Caminhos para evitar que o Brasil volte ao mapa da fome

Enviada em 02/05/2021

Segundo o artigo 6 da Constituição Federal de 1988, todo homem tem direito à alimentação. Tal afirmação evidencia que a fome não pode existir em nenhum lugar, contudo, infelizmente, vê-se que a realidade é completamente outra, com o número de pessoas que sofrem com esse mal aumentando exponencialmente. Por isso, é evidente que caminhos devem ser seguidos, como a dinamização de programas já existentes e o fortalecimento da alimentação escolar para evitar que o país volte ao mapa da fome.

Primeiramente, é válido abordar sobre os programas que incentivam o Brasil a melhorar a distribuição de alimentos para a população. Nessa perspectiva, o diretor da ONU Brasil, Daniel Balaban, cita o Programa de Fortalecimento da Agricultura Familiar (Pronaf) como política essencial neste momento. Segundo ele, “Não existe combate à fome sem ajuda ao pequeno agricultor familiar. Não existe. É por ele que vamos conseguir combater a fome e a desnutrição”. Logo, nota-se que é preciso investir nesse ramo para acabar com a fome e fortalecer a agricultura brasileira.
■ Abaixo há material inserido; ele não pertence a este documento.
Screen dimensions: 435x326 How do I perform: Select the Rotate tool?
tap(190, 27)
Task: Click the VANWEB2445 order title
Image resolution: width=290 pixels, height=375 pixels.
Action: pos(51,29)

Por conseguinte, é relevante falar sobre a alimentação nas escolas, como ela é importante para a nutrição das crianças e jovens. Nessa conjuntura, Ana Bueno, coordenadora do programa Escola de Comer detalha o impacto do projeto: “Até 2014, somente 40% dos alunos se alimentavam na escola e, em 2017, o número chegou a 90%.” Dito isso, percebe-se a necessidade da realização de planos que beneficiem os alunos e mostrem que a alimentação de qualidade é direito de todos os cidadãos.
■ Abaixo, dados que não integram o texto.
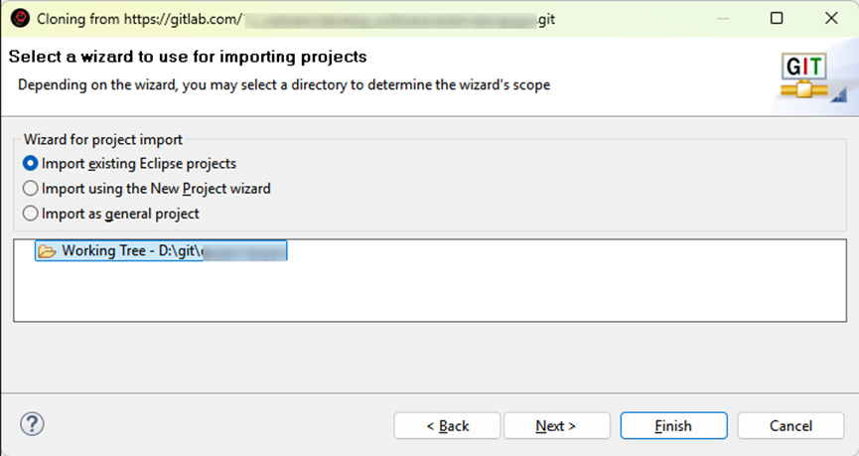Go back with the Back button
859x456 pixels.
point(447,425)
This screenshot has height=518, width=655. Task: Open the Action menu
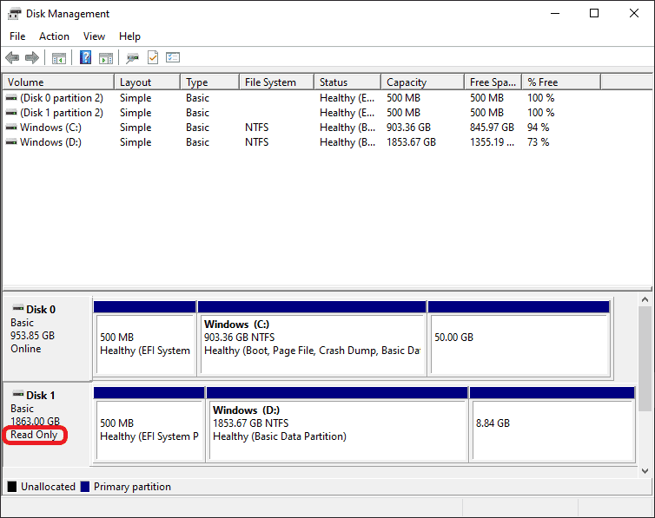pos(54,36)
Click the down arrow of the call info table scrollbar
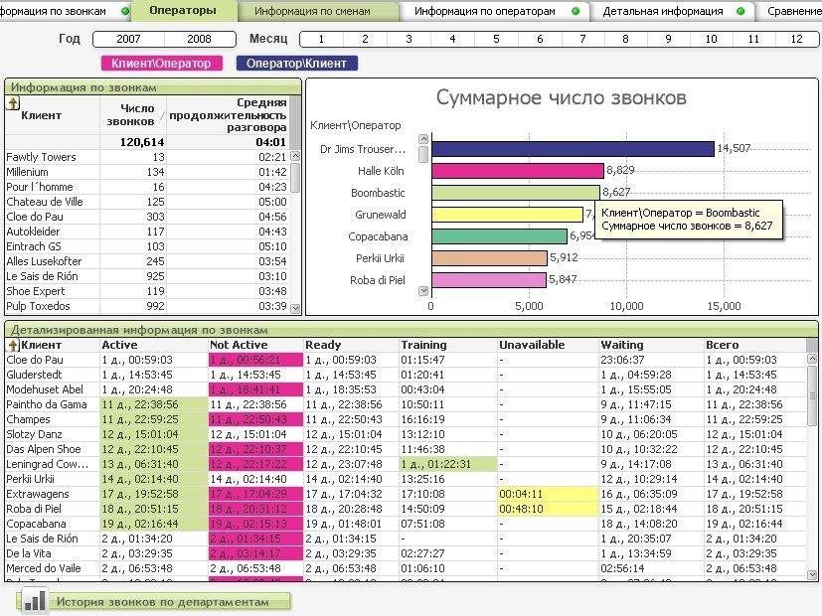Screen dimensions: 822x616 point(295,308)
Portanto, para que o Brasil não volte ao mapa da fome é preciso que o Ministério da Mulher, da Família e dos Direitos Humanos elabore ações junto aos Programas destinados à alimentação dos cidadãos brasileiros, como investir na agricultura familiar, sendo essa a base do sustento de muitas pessoas e também investindo na comida dos estudantes, para que assim o direito que consta na Constituição seja realmente de todos.